Berbekal ajian yang dimiliki, Manik Angkeran turun lagi ke arena perjudian. Ternyata Manik Angkeran selalu menang. Manik Angkeran kurang puas dan berniat ingin menguasai tempat perjudian tersebut.

Demi mewujudkan keinginannya tersebut, Manik Angkeran kembali bertapa di Pura Gua Besakih. Manik Angkeran mulai bertapa di Pura Gua lagi. Selanjutnya ia kembali ditemui Naga Besukih.

“Permintaanmu kukabulkan,” ujar Naga Besukih.

Saat Naga Besukih dengan perlahan-lahan masuk ke dalam gua, Manik Angkeran terperanjat melihat sang naga tersebut berekor emas berlian. Manik yang serakah berniat mengambil ekor Naga Besukih.

“Aku akan kaya raya bila mendapatkan ekor Naga Besuki,” katanya.

Manik Angkeran segera memotong ekor Naga Besukih, lalu dengan cepat melarikan diri meninggalkan Pura Gua.

Naga Besukih yang merasa ekornya dipotong oleh Manik Angkeran, berusaha mengejarnya. Badannya yang besar dan larinya lambat membuat Naga Besukih mematuk pijakan kaki Manik Angkeran. Seketika itu juga Manik Angkeran meninggal.

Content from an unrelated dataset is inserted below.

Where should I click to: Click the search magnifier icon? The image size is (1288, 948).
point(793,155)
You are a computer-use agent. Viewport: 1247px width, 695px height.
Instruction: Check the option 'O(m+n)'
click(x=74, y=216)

Brahmana Dangeang Nirata mencari Manik Angkeran karena sudah lama ia tidak pulang ke rumah. Naga Besukih menjelaskan Manik Angkeran telah ia bunuh karena telah memotong ekornya. Naga Besukih tidak tahu kalau Manik Angkeran adalah anak asuh Brahmana Dangeang Nirata.

Naga Besukih lalu minta maaf dan bersedia menghidupkan kembali Manik Angkeran. Begitu juga Dangeang Nirata minta maaf karena ulah Manik Angkeran dan bersedia mengembalikan ekor Naga Besukih. Dengan kesaktiannya, Naga Besukih menghidupkan kembali Manik Angkeran.

“Ampuni aku Ayah, ampuni aku Naga Besukih. Aku berjanji tidak akan mengulangi lagi semua kelakuan burukku,” kata Manik Angkeran.

“Kami mengampunimu, anakku. Tapi, kau tak bisa pulang bersama Ayah. Kau harus memulai hidup baru di sini bersama Naga Besukih yang akan mendidikmu,” jawab ayah Manik Angkeran, Sidhimantra.

Sidhimantra kemudian mengeluarkan tongkat dan membuat garis yang memisahkan dirinya dengan anaknya. Tiba-tiba, dari garis itu keluar air yang makin lama makin deras. Gunung Agung pun terpisah dari sekitarnya. Genangan air itulah yang kemudian dikenal dengan Selat Bali yang memisahkan Pulau Bali dan Pulau Jawa.